PHOTO COURTESY: OCPD - Former Clackamas County Surveyor Collin Michael Williams painted this swastika next to a memorial for Jermelle Madison.

PORTLAND, Ore. (KOIN) — A former Clackamas County surveyor has been sentenced to 90 days in jail with five years supervised probation, after he pled guilty to defacing a Black man’s memorial with hate symbols.

Prior to sentencing, 21-year-old Collin Michael Williams pleaded guilty to a second-degree bias crime, second-degree and third-degree criminal mischief, and abuse of a memorial to the dead.

Williams was arrested in August of 2021 for spray-painting a Nazi swastika at the site of a public memorial for Jermelle Madison Jr., a Black man who attempted suicide while in custody at the Clackamas County Jail.

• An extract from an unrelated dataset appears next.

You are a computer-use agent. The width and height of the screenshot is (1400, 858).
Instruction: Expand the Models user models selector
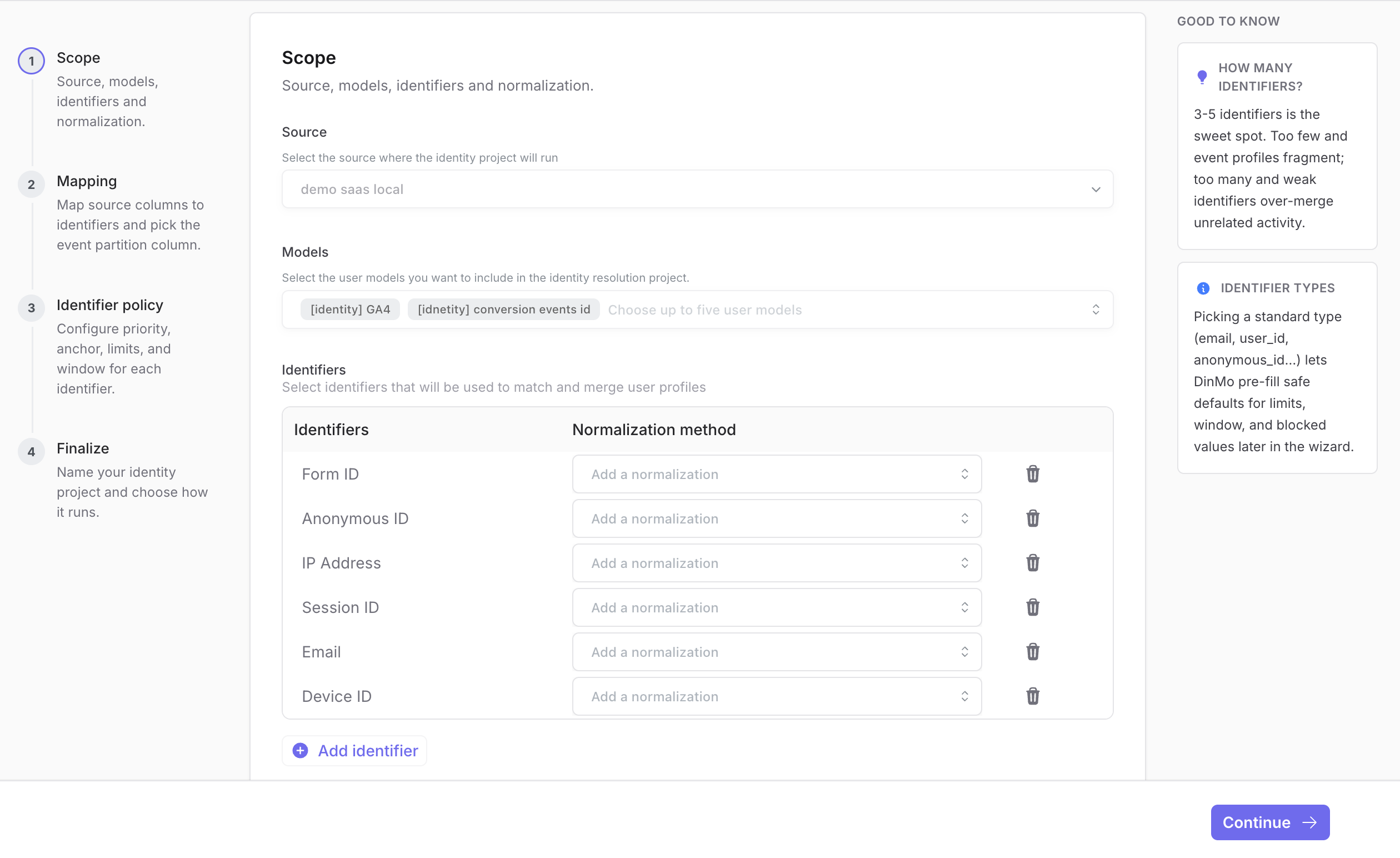697,310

He died from his injuries in a hospital days later.

According to Oregon City Police, Williams filmed himself in the act as he defaced the memorial and smashed candles and framed photos, only to later upload footage of the crime to social media under a pseudonym.

Under Oregon law, Williams could have faced a maximum sentence of up to three years in jail and $20,000 in fines for the four charges he plead guilty to.

Lynette Madison, the grandmother of Jermelle Madison, told KOIN 6 News she was disappointed to hear that Williams had not received more jail time.

She said she hopes Williams will use his remaining time behind bars to reflect and “think about what he did.”